Quand on effectue quelques recherches sur l’île d’Idjwi, le mot « oubli » revient sans cesse. Les sites de la Province de Kivu ou des quelques organisations humanitaires de seconde ou de troisième zone, geignent sur le fait que l’île d’Idjwi et ses habitants sont les souffre-douleurs silencieux d’une guerre qui les a épargnés.  Idjwi : l’île oubliée.

Mais pourquoi diable les habitants de cette île de paix sont-ils si martyrs et vulnérables? Pourquoi toujours aller quémander l’aide internationale?
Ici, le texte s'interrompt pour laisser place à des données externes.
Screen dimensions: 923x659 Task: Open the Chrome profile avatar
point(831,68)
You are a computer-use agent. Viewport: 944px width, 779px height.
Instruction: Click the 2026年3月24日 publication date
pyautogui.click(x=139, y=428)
Pourquoi ne pas essayer de se débrouiller seuls, en quasi autarcie, au lieu de sempiternellement zieuter l’assistance extérieure, laquelle est trop sollicitée et fatiguée de donner en ces temps de disette ? Ils sont en paix, qu’ils en profitent!?

Une partie de la réponse provient d’un récent rapport effectué par la Harvard Humanitarian Initiative (en anglais). L’île est pauvre, trop sous-développée pour s’en sortir toute seule. Le taux d’alphabétisation y est lamentable, les enfants ne vont pas à l’école faute de locaux et d’instituteurs sous-payés, l’accès à l’eau potable est quasiment nul, la malnutrition rampe. Surtout, le pouvoir central de Kinshasa la délaisse totalement.

enfants sur l'ile idjwi

Les enfants ne vont pas souvent à l’école. (Photo tirée du site Idjwi Education Project qui veut uniquement réhabiliter une école primaire)
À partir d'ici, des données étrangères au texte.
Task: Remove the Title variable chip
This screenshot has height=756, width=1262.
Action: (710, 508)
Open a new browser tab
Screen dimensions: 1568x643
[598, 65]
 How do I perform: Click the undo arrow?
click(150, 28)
Il y aurait à faire, mais la paix se vend mal.

Et les « victimes » n’y sont pas toutes gentilles. Les femmes y subissent des violences conjugales aussi régulièrement que s’abattent les averses équatoriales. Toutes les femmes pygmées affirment ainsi qu’elles ont été violées une ou deux fois dans leur vie par l’ethnie majoritaire. En quarante ans, l’île n’a jamais été aidée à long terme par des organisations internationales autres que les Eglises protestante ou catholique, et encore moins par les strates du pouvoir congolais. Dans ces conditions, la population vit au jour le jour en espérant que demain sera meilleur, mais sans se secouer le popotin pour que cela arrive.  
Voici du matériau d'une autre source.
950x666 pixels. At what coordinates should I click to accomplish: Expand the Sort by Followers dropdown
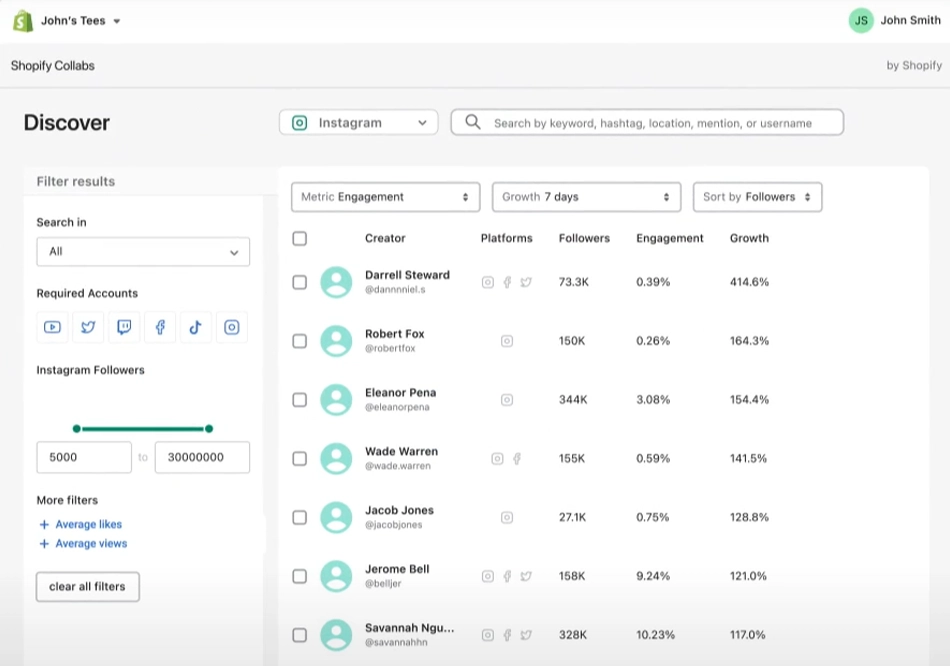pos(757,197)
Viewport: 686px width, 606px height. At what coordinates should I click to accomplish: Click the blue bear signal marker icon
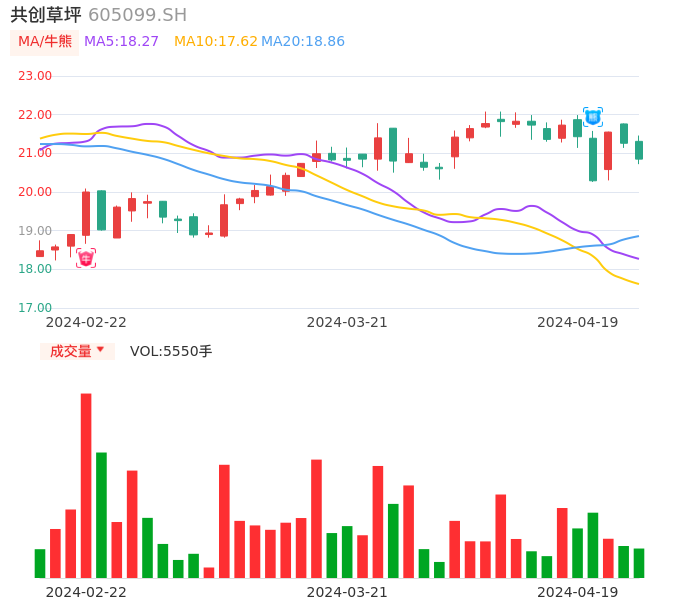point(593,117)
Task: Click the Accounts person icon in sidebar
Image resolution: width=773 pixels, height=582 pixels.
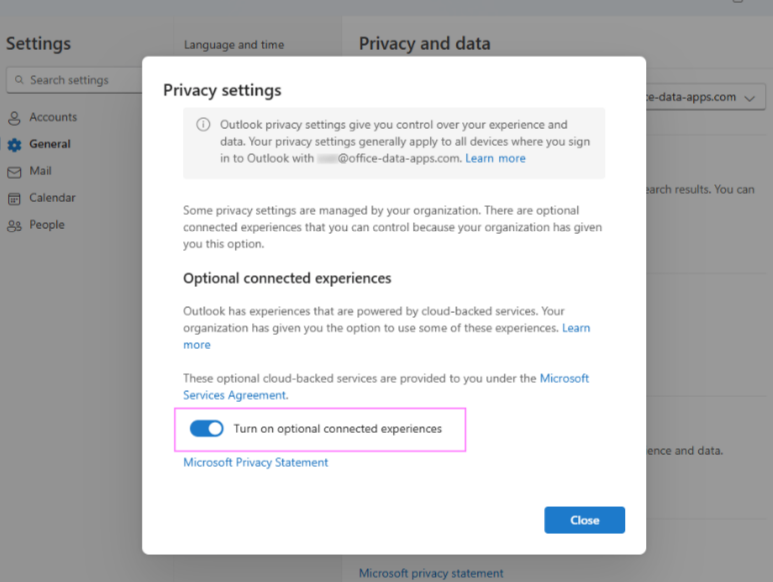Action: tap(14, 118)
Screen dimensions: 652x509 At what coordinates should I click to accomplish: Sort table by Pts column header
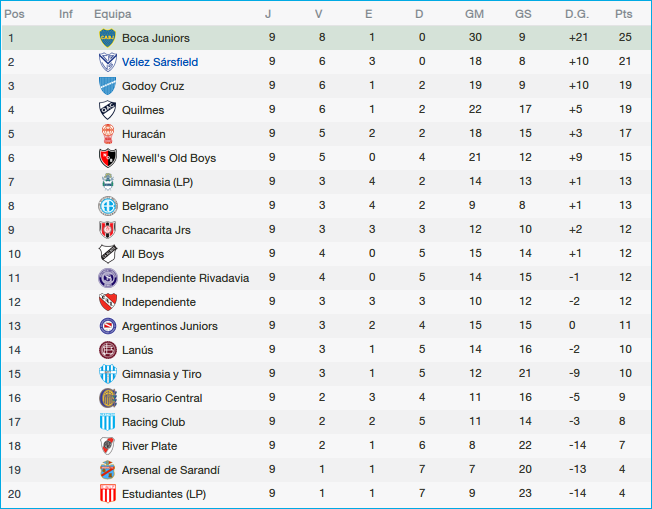(624, 14)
À quelques encablures d’Idjwi, autour de Bukavu ou de Goma, près de 80 organisations humanitaires aident aujourd’hui les proies de la guerre. Mais aucune ne se préoccupe de celles d’Idjwi. 

Tous les matins, elles se réveillent dans un des plus beaux panoramas du monde. Un lac magnifique, un ciel serein, un volcan majestueux qui explose de temps en temps, une verdure enchanteresse, un climat parfait. Bon, d’accord, il y aussi des sorcières, des mauvais hommes et des femmes battues, mais on peut faire avec. Mais les résignés d’Idjwi ne réalisent pas qu’ils vivent au paradis terrestre, un pied dans la guerre, l’autre dans la paix.

Mais le pied dans la paix fait toute la différence.